As Spencer and Ben have discussed, we spent the first part of this semester reviewing the educational sites constructed at CHNM, from the most dated to the most current, in a way that clearly demonstrated the effort that the Center has put into creating useful sites for educators. What this exploration of the Center’s past has also revealed, however, is the purpose of many of the tools we’ve begun to explore in the second half of the semester. The development of the education department has been an evolutionary process, one that not only streamlined the user interfaces and content presentation on these sites, but also led to the creation of tools that make the construction and use of educational sites more accessible to institutions and even individuals who need to design interactive and intelligent experiences for their members and students without access to the resources and resourceful individuals of CHNM.
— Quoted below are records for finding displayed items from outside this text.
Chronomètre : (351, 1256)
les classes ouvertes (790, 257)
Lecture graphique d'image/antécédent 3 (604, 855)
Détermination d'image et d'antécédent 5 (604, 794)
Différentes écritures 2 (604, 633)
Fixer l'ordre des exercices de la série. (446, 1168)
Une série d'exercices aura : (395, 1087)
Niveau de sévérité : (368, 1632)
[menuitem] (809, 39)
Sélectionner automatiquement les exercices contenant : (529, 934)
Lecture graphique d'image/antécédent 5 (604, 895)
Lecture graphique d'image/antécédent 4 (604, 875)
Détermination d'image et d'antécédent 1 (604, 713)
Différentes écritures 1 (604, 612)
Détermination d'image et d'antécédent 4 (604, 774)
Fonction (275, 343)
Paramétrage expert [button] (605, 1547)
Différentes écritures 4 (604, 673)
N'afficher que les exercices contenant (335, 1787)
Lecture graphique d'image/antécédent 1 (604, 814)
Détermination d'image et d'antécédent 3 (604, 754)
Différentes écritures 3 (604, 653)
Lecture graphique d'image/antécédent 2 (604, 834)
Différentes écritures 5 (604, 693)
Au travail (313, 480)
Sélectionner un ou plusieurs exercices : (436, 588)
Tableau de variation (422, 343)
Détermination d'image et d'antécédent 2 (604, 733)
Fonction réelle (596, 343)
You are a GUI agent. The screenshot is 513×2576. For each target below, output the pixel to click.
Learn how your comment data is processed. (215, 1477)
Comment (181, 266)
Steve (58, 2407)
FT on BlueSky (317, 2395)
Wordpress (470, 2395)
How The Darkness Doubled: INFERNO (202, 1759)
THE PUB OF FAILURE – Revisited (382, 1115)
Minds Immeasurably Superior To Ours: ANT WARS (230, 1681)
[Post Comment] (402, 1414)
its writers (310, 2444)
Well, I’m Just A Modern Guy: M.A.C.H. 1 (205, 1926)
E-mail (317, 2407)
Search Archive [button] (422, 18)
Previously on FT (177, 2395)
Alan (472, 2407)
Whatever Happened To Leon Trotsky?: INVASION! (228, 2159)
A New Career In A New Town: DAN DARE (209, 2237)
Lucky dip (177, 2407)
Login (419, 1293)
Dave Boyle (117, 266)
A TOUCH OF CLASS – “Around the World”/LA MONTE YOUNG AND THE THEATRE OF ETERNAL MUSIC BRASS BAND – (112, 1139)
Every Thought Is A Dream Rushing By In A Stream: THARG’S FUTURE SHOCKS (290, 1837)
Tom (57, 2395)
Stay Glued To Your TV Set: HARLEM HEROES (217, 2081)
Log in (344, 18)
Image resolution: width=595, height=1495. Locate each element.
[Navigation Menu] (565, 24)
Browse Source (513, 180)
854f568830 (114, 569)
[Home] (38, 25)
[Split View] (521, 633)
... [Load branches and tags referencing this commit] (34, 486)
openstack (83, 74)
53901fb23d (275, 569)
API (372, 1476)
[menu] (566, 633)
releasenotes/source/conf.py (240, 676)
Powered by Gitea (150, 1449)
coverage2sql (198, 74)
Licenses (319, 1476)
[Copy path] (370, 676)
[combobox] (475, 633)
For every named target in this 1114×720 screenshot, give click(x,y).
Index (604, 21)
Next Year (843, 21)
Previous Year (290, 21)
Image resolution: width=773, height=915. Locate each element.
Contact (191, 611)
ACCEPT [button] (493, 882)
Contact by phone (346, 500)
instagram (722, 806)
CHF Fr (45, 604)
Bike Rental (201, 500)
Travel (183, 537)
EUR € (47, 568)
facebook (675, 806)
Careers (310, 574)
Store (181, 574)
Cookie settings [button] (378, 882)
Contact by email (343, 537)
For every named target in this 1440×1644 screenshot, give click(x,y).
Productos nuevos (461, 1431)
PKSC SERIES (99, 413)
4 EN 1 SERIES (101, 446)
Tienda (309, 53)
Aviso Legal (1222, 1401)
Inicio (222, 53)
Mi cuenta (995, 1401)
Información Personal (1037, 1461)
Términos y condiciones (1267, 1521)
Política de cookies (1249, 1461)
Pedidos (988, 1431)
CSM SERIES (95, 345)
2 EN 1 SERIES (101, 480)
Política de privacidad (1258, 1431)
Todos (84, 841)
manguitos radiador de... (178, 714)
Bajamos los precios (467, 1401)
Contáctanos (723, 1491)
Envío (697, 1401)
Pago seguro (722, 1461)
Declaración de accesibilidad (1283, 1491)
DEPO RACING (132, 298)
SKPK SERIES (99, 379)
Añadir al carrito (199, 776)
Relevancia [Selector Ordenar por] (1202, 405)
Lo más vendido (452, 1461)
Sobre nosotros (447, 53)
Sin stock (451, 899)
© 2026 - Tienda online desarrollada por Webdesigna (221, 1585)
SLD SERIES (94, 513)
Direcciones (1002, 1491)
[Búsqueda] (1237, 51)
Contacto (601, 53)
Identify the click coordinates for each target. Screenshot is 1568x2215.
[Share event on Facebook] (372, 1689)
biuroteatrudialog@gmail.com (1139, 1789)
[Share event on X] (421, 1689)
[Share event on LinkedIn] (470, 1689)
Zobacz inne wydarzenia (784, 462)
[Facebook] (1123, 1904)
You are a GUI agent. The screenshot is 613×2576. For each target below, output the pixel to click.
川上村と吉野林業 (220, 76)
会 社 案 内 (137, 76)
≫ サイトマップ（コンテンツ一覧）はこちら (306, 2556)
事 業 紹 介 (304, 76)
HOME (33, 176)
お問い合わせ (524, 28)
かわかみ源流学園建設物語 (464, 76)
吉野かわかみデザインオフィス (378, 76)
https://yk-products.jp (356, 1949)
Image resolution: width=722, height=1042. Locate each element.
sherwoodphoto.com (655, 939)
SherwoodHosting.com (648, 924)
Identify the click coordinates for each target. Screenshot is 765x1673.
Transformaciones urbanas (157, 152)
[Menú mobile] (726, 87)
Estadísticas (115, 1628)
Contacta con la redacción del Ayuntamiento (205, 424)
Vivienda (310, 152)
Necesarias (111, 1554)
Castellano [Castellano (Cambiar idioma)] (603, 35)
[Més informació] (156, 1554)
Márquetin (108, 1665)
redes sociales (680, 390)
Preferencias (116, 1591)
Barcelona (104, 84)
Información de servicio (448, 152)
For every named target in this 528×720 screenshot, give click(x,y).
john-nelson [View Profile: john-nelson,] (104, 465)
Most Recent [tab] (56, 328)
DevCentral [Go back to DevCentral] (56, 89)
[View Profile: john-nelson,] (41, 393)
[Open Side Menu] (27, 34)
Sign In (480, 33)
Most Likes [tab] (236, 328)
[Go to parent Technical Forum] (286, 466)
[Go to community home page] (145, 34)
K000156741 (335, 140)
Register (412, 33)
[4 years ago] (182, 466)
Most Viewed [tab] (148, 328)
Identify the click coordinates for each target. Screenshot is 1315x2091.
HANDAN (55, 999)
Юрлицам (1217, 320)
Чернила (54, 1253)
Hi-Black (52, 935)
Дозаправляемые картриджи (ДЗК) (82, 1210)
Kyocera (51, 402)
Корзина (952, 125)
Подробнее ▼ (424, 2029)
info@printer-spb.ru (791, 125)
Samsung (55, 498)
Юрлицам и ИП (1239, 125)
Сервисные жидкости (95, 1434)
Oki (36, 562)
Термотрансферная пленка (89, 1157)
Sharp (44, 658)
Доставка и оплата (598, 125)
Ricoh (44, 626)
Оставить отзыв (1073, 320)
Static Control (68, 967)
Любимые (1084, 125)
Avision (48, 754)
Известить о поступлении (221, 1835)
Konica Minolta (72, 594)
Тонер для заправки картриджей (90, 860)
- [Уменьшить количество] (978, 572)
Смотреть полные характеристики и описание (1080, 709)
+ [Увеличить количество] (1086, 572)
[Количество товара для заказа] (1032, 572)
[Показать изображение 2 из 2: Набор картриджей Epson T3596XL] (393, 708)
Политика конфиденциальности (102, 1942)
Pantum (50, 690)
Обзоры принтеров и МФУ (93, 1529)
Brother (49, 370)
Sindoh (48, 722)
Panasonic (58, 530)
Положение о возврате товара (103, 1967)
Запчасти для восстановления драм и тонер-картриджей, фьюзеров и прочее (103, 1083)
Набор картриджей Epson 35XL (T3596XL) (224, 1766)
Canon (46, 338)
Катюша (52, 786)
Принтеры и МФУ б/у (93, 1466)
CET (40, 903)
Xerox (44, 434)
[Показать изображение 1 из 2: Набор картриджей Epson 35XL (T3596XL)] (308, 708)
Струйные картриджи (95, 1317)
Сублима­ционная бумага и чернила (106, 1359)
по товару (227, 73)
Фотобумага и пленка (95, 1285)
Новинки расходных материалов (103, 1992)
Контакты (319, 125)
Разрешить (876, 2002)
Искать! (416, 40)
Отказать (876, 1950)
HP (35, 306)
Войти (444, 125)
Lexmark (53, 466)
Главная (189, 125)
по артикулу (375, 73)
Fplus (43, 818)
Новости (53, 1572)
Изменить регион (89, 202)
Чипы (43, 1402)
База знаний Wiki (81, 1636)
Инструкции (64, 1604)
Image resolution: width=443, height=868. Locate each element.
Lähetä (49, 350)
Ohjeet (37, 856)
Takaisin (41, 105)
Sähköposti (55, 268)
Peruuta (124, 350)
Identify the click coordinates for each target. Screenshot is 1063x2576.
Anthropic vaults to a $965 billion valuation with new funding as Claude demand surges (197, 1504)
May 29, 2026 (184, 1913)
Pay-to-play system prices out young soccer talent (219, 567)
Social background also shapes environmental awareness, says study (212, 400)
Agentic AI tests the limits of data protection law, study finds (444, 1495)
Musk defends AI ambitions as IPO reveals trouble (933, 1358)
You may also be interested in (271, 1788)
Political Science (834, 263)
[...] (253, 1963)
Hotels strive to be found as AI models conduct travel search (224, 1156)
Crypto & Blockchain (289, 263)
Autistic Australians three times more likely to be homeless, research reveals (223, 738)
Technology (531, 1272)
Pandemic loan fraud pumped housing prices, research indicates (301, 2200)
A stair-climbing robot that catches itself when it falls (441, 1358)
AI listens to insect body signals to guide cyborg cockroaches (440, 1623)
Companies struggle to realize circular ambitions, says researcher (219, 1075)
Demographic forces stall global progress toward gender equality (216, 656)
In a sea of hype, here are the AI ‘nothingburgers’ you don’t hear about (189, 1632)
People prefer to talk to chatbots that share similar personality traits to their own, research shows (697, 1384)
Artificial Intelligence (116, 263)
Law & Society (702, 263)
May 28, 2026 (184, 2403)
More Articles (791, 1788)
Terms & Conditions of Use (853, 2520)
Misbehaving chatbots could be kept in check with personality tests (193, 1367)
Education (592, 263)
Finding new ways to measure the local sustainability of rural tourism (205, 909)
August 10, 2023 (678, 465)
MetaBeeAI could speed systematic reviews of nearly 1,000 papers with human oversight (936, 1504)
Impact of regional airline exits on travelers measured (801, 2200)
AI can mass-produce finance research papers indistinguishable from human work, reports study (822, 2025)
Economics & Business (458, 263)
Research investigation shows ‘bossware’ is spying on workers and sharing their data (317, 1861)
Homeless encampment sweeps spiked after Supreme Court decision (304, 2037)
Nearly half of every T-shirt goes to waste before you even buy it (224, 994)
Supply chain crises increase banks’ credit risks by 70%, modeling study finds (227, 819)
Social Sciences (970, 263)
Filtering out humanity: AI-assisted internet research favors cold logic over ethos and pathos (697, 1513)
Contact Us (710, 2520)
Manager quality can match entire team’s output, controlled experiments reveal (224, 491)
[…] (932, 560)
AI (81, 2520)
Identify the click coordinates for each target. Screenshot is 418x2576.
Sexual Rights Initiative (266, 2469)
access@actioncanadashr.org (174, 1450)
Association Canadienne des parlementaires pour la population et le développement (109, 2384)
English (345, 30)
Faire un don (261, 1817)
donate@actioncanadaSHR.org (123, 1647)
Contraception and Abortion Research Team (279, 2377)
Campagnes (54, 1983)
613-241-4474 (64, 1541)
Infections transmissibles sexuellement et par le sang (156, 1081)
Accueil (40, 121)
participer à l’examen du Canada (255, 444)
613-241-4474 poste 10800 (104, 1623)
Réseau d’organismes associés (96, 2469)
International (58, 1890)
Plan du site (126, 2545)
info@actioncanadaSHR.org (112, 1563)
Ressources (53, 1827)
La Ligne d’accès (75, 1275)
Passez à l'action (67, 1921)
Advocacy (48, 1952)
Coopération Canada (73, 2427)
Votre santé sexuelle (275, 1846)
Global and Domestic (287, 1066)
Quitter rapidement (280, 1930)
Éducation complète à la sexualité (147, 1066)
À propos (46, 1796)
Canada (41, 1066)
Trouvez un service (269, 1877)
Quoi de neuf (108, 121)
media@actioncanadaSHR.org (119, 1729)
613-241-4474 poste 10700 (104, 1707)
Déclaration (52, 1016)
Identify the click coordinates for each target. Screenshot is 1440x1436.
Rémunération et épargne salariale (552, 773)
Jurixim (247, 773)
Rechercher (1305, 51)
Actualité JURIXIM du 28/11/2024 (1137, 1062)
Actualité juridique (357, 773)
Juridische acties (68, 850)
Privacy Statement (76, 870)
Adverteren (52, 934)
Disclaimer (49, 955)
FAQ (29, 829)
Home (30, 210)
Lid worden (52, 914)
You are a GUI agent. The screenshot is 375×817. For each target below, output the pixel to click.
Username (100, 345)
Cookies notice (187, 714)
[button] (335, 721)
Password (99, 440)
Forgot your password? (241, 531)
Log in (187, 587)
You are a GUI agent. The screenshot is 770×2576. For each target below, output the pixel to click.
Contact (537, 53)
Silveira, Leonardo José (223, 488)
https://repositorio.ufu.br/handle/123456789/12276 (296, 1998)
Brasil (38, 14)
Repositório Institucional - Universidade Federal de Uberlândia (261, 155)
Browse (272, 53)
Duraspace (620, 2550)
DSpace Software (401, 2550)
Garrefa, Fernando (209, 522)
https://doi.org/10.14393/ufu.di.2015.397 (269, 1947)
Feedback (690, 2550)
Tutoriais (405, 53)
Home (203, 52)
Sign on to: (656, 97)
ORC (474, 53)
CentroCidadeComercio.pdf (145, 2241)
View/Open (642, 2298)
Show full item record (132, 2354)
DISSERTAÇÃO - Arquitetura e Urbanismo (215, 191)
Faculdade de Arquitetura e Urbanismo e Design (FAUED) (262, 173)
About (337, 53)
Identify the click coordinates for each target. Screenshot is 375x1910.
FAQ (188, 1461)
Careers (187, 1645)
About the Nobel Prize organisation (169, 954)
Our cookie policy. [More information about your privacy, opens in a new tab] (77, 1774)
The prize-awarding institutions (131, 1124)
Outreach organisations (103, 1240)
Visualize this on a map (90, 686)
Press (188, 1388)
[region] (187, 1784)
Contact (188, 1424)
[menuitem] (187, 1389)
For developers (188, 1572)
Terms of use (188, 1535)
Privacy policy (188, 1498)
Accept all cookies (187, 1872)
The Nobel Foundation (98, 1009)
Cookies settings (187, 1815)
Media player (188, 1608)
The difficulties faced by the developers of the original education sites – attempting to use inconveniently designed databases to sort content, hand-coding individual pages, trying to combine content and design in functional ways – led to the creation of sites that were nearly impossible to maintain or migrate. These older resources remain good sources of content, but are not incredibly useful for drawing in new students or educators. Faced with these problems, the Center developed Omeka, a content management system that can be used to store and exhibit historical content, which is free and not prohibitively difficult to use. By streamlining design and functionality – and creating a system with migration and future development in mind – CHNM took the lessons learned through the years of painstakingly creating Liberty, Equality, Fraternity and its ilk, and designed a valuable tool for others who need to create educational exhibition sites.
The learning process we observed during our chronological exploration of the educational and collection sites clearly demonstrated the reason for the Center’s additional focus on the development of tools used for research, learning, and presentation. It will be interesting to see how the Center will respond to future challenges – perhaps with the development of a functional tool for historical data mining?